Eliminating Spam with Procmail and SpamAssassin

Thursday, October 18, 2007 

For years I’ve fought spam with all sorts of techniques, some limited server side tricks in setting my postfix rules to very strict adherence and using RBLs, but ultimately settling on whitelist filtering on my Trusty Eudora client, POPping all that spam over whatever airport international dialup I happened to be on and cursing it even as it disappeared into the UBC folder for bulk deletion.

And I dreamed of the day when I would switch to IMAP and set up all those cool anti-spam server-side techniques I’d been reading about, primarily SpamAssassin. The problem with spam filtering is that it often catches your friends.

So I found this great procmail filter that whitelisted on the server side and sent confirmation requests to unlisted addresses. So I installed Procmail on my server, then SpamAssassin, and rewrote the filter below to do just what I wanted:

My .procmailrc

Walking through the filter:

First there is some set up, most of it from Nic’s original filter. I use Maildir style mailboxes, so I had to fix that, and I wanted server-side filtering into those mailboxes.

So section one sets up the variables, including the locations of the mailboxes and the locations of lists like “accept-list” that are lists of email addresses that go in various mailboxes or should be whitelisted (or blacklisted).

Under

# Don’t change anything else unless you know why you’re doing it!

I did rather a lot of messing about.

First I load the Sender address, Sender Domain, and Subject of the mail into variables (the first two for checking against lists, the last for logging).

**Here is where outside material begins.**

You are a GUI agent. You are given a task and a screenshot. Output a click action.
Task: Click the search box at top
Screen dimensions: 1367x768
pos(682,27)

Then Nic wrote some cool filters to allow you to add whitelist or black list addresses by email. I added a test to make sure those requests came from me.

I moved some of the checks around because SpamAssassin is fairly expensive in time and computation, so I wanted that last and only for unsorted mail.

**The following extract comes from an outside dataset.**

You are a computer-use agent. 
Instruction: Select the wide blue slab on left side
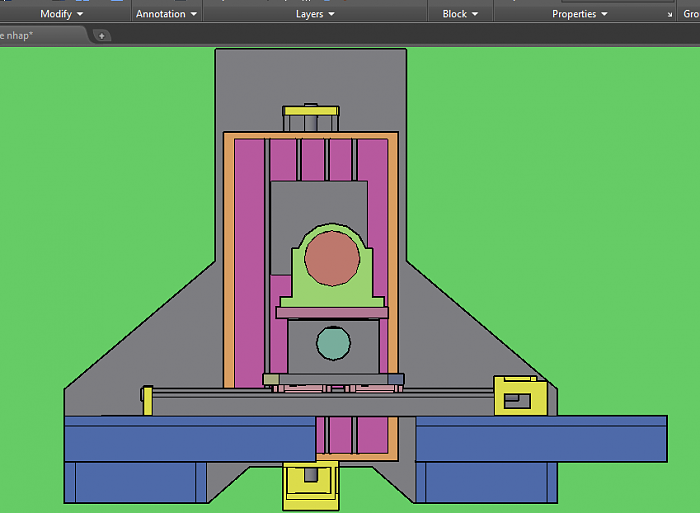tap(188, 440)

  • I check first against the whitelist and (optionally) log the result. If the sender is listed, the mail is delivered to my inbox.
  • I then check against various mailing lists and sort the remaining mail into the right mailbox. This is mostly because web and WAP clients can’t do this sorting at the client level and I don’t want my inbox cluttered. If the sender is listed in one of the address lists, the mail is delivered directly to the corresponding mailbox.
  • I then check against a black-list (note white lists come first, in case someone ends up on both) and /dev/null the offenders.
  • Everything left gets run through SpamAssassin set to call Spam at a 4. I think I could move that down to 3 as no Ham has scored above a 3 and to even be checked it has to be an unsolicted sender anyway.
  • If the sender is unknown, but the message isn’t spam, then I check again against sender domains (not sender addresses) for some of the lists since a number of listservs use morphing from addresses.
  • If the sender’s domain isn’t listed and the message isn’t spam it is delivered to my inbox. A few spam messages (<1%) have gotten through, but they are being used to train SpamAssassin’s baysian filter, and I think I can turn the threashold down to 3.
  • “Spam” (per SpamAssassin) from unknown senders gets, as Nic calls it, a Chicken – a request to confirm they really want to send me email. Spammers do not respond, real people usually do.
  • All the sender has to do is reply to the chicken request and their original message is released and they are whitelisted.
  • If the sender doesn’t respond, a script deletes their message from the holding pen after about a week.

The script, as written, logs non-spam delivery emails the way the script sees it (the “from” address looks different than it does in Thunderbird) to make adding the address to the appropriate list easier. It also logs the from and subject of messages that get a chicken request for easier review.

My server is rejecting a hundred or more spam messages a day and I’m getting on average 1 now. Thanks Nic.